╭─ KUTIPAN DOKUMEN
Bandung, BBPOS – Bupati Cianjur nonaktif Irvan Rivano Muchtar membantah semua dakwaan dan keterangan saksi terkait aliran dana DAK pembangunan fisik SMP di Cianjur.
Hal itu terungkap dalam sidang kasus dugaan korupsi dana DAK pembangunan fisik SMP 2018, dengan total anggaran Rp 48,5 miliar, di Pengadilan Tipikor PN Bandung, Jalan RE Martadinata, Senin (8/7)2019).
Sidang mengagendakan keterangan saksi mahkota seperti sidang sebelumnya. Kini giliran Irvan bersaksi untuk tiga terdakwa lainnya, yakni Kadisdik Cianjur Cecep Sobandi, Kabid Pendidikan Disdik Cianjur Rosidin, dan pihak swasta Tb Cepi Setiadi.
Selama persidangan, Irvan membantah semua tuduhan yang didakwakan Jaksa Penuntut Umum (JPU) KPK, hingga keterangan para saksi, dan terdakwa yang sebelumnya sudah diperiksa. Bahkan, keterangan dalam berkas acara pemeriksaan (BAP) penyidik KPK pun dibantahnya, dan secara terang-terangan dicabutnya di persidangan.
Awalnya, ketua majelis Daryanto menanyakan soal peran Irvan dalam pengusulan hingga pencairan dana DAK. Irvan mengaku tidak tahu secara detail, namun mengetahui bakal adanya bantuan dana DAK dari Kemendiknas.
“Pak Cecep tidak pernah koordinasi dengan saksi sebelum DAK cair,” tanya Daryanto.
“Tidak pernah yang mulia, sama sekali tidak pernah,” katanya.
Daryanto kemudian membacakan keterangan Cecep Sobandi sebelumnya yang menyebutkan jika dirinya melaporkan dan berkoordinasi dengan Bupati (Irvan) soal bakal adanya dana DAK dari pemerintah pusat.
“Kemudian ada omongan saudara saksi soal ini tahun politik, dan memhutuhkan banyak dana kepada saksi Cecep,” lagi Daryanto bertanya.
Seperti sebelumnya, Irvan pun membantah dan mengaku tidak pernah mengatakan hal seperti itu. Begitu juga soal potongan dana DAK 7 persen, dan down payment (DP) dua persen sebelum dana cair dibantahnya.
Irvan juga membantah menyuruh Kadisdik Cecep Sobandi untuk berkoodinasi dengan Tb Cepi soal pemotongan dana DAK. Bahkan, dia mengaku tidak tahu menahu soal Cepi yang sering mendatangi Cecep dan mengatasnamakan dirinya.
Begitu juga soal pemotongan dana 7 persen hingga DP 2 persen, dan kesepakatan Disdik pemotongan dana DAK menjadi 17,5 persen, semua dibantahnya.
“Tidak pernah (terima uang dari Cepi 618 juta sebagai DP),” ujar Irvan.
Selain itu, Irvan pun membantah menerima uang dari Cecep terkait pembelian rumah di Garut sebagaimana keterangan saksi sebelumnya. Dia mengaku menerima uang pembayaran dari Cepi bukan dari Cecep.
╰─
╭─ BARIS DATA
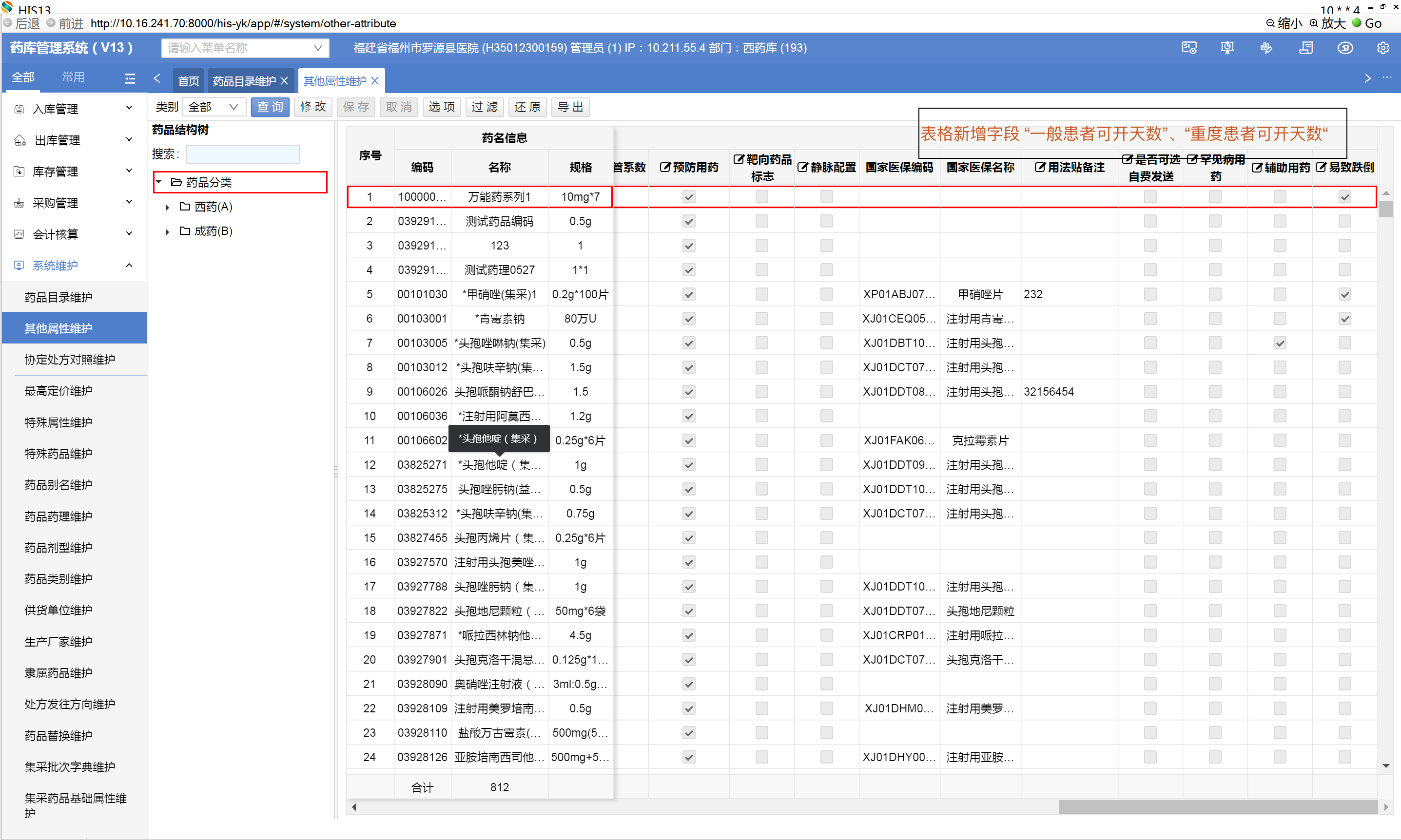Open 特殊属性维护 in the sidebar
╰─
## TUJUAN LATIHAN
Tolong lanjutkan berita sidang korupsi dana DAK, dimulai setelah kalimat terakhirnya. Daftar tersebut tidak ada hubungannya dengan berita sidang korupsi dana DAK.

## HASIL TUGAS
“Tidak pernah, betul tidak pernah (menerima). Kalau untuk rumah diserahkan ke Cepi, kalau gak salah Rp 100 juta, yang kedua gak tahu,” ujarnya.
Daryanto pun langsung menanyakan kepada kepada terdakwa Cecep yang duduk di samping kuasa hukumnya.
“Betul yang mulia, saya serahkan langsung (Irvan) Rp 200 juta September 2017 di aula Pendopo, dan Rp 200 juta depan halaman Pendopo di November 2018,” kata Cecep yang langsung membantan pernyataan Irvan.
“Betul tidak pernah saksi, masa tidak ingat. Rp 200 juta kan gede,” tanya ketua majelis.
“Bukan tidak ingat, memang tidak pernah,” ujarnya.
Majelis hakim bergiliran terus mencecar Irvam soal penerimaan dana DAK. Namun Irvan tetap membantahnya. Bahkan hakim pun mengingatkan agar saksi tidak berbohong karena bisa dipidana. Padahal sebelumnya Saksi mengaku pernah menerima uang terkait penjualan rumah, tapi saat ini dibantah.
Anggota majelis Marsidin Nawawi pun mengaku heran dengan keterangan saksi. Terlebih saksi mengaku tidak tahu menahu soal pengusulan dana DAK Rp 900 miliar, yang akhirnya disetujui Rp 48 miliar, dan kepala dinas tidak pernah berkoordinasi dengan Irvan sebagai kepala daerah.
“Aneh kepala dinas langcang sekali mengajukan Rp 900 miliar tanpa koordinasi dan persetujuan bupati. Kemudian saat dana cair Rp 48 miliar, aneh juga langsung simpan di kas APBD tanpa lapor. Jadi kalau seperti itu bupati hanya admin saja (tandatangan),” tanya Marsidin.
“Betul,” tegas Irvan.
Tidak hanya itu Marsidin pun mempertanyakan soal pemotongan sebesar 7 persen yang tidak diakui Irvan, dan secara tidak langsung menuding Cepi Setiadi bertanggungjawab atas pemotongan tersebut.
“Tidak mungkin swasta ngarang-ngarang minta 7 persen ke Kadis. Tidak mungkin diterima begitu saja (tanpa perintah),” ujarnya.
Tidam hanya majelis yang mencecar Irvan, JPU KPK pun langsung mencecarnya dengan berbagai pertanyaan. Sama seperti hakim, JPU pun keheranan dengan keterangan saksi yang terus membantah walaupun saksi lain berkata lain.
Awalnya JPU menanyakan soal penerimaan dana DAK Rp 48 miliar hingga adanya pemotongan, namun Irvan mengaku tidak mengetahuinya. Tapi saat ditanyakan soal dana Rp 4,5 miliar bantuan pemprov untuk mebeuler sekolah yang tidak terserap Irvan hatam.
“Jadi aneh soal bantuan Rp 48 miliar saudara sebagai bupatinya tidak tahu, padahal uang itu bergulir di daerah saudara. Tapi uang Rp 4,5 miliar yang tidak terserap tahu. Aneh bagi kami, padahal rentan waktunya hanya setahun,” ujarnya.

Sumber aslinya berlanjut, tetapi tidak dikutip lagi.